▶ [REQUEST] Rewrite the listing below, replacing every occurrence of "This screenshot has" with "This image has" and leaving everything else as it is. Omit the pictures from your answer.

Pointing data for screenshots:
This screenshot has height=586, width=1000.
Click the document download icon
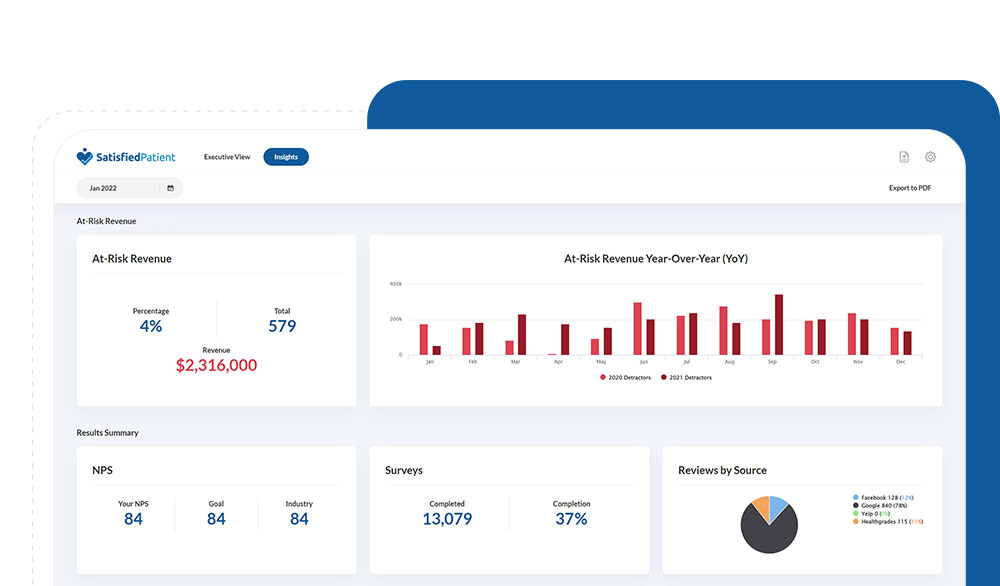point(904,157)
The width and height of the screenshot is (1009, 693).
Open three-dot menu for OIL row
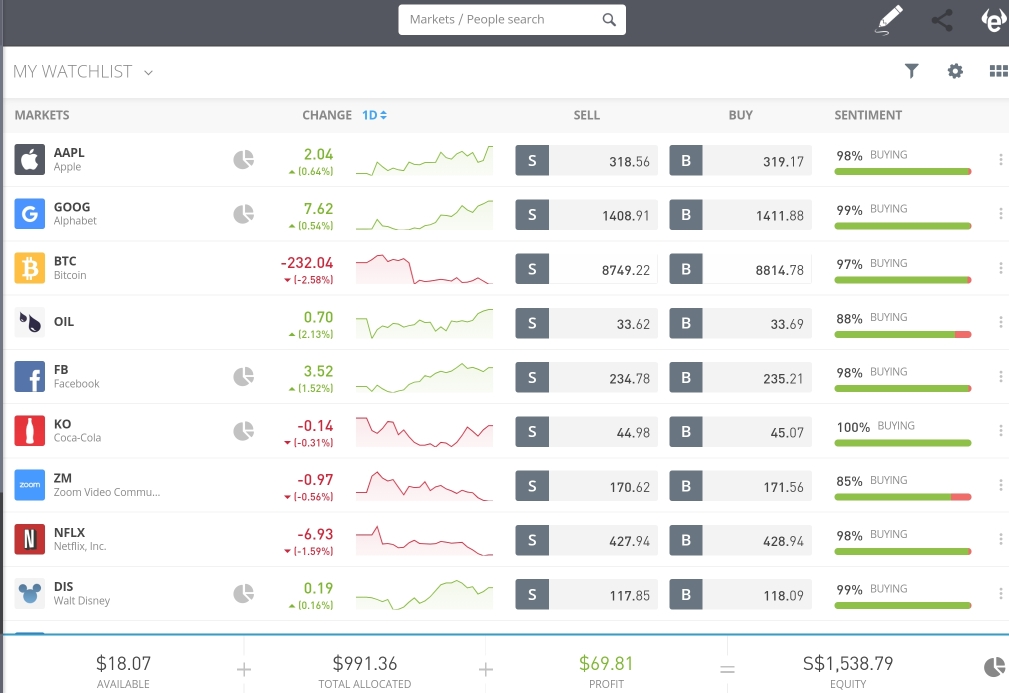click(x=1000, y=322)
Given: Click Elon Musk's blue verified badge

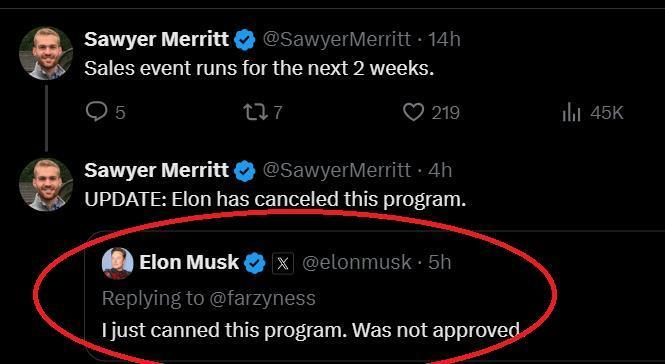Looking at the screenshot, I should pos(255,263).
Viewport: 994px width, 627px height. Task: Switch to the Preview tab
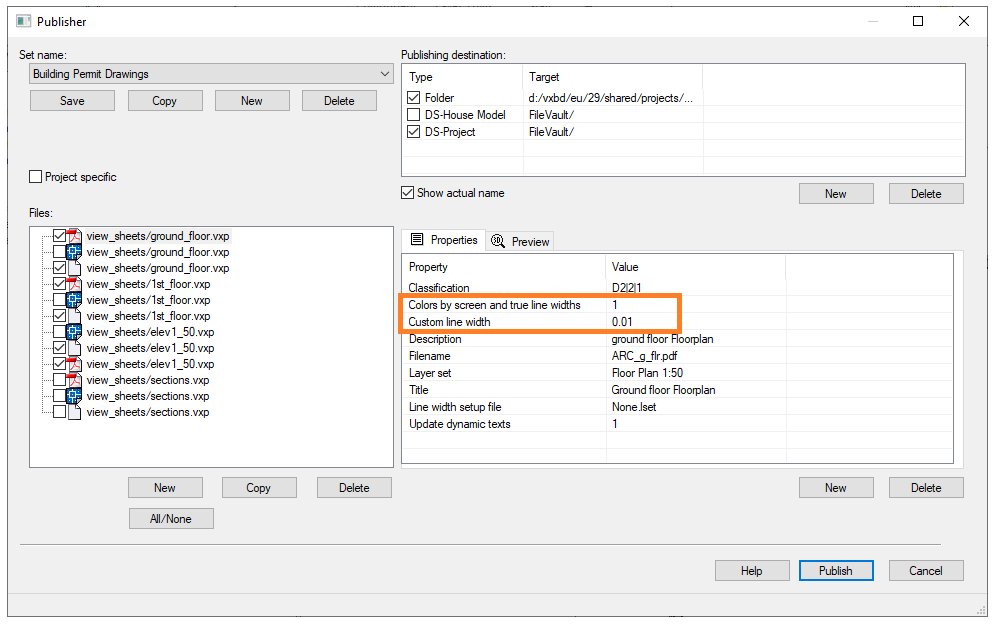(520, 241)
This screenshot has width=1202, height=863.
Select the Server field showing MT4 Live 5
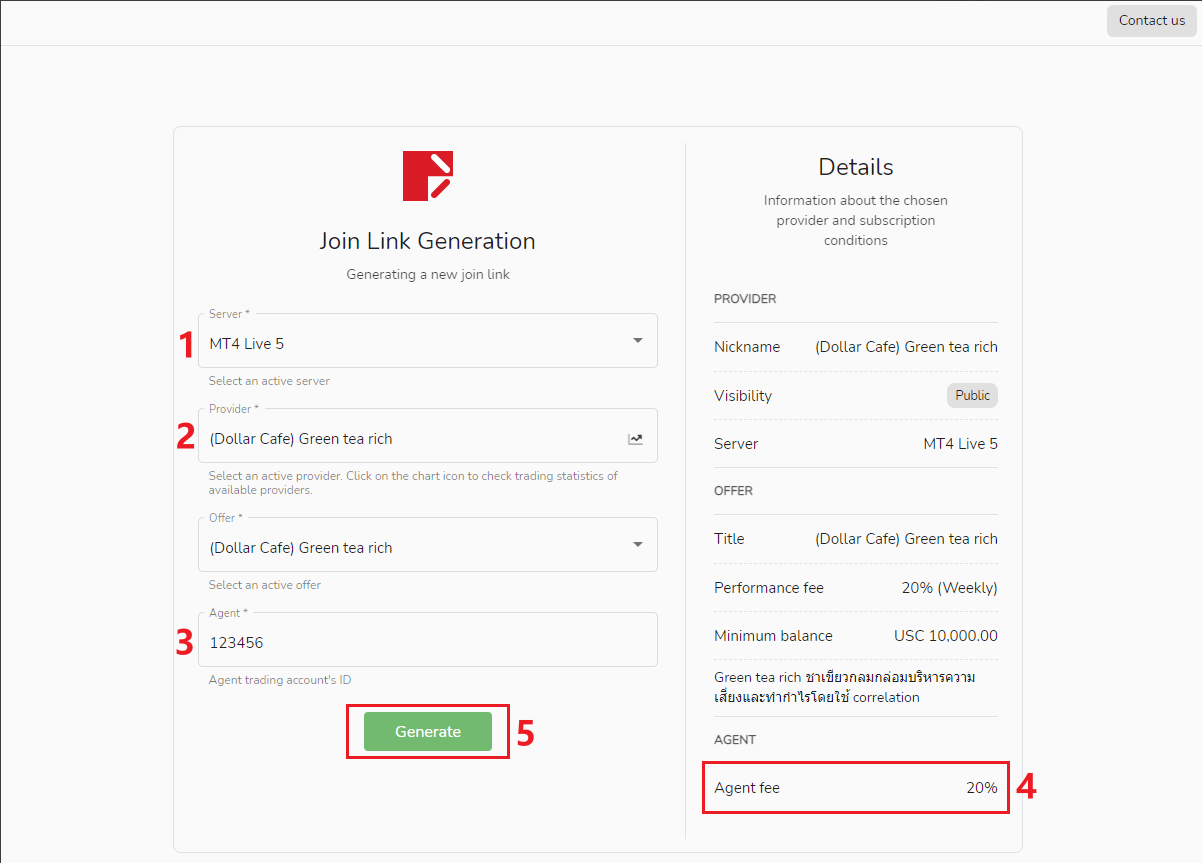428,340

▶ [FINAL ANSWER]
This image has height=586, width=1000.
Click the document download icon
point(904,157)
The width and height of the screenshot is (1009, 693).
Open three-dot menu for OIL row
click(x=1000, y=322)
Given: Click Elon Musk's blue verified badge

Looking at the screenshot, I should pos(255,263).
Viewport: 994px width, 627px height. Task: Switch to the Preview tab
(520, 241)
This image has width=1202, height=863.
Select the Server field showing MT4 Live 5
428,340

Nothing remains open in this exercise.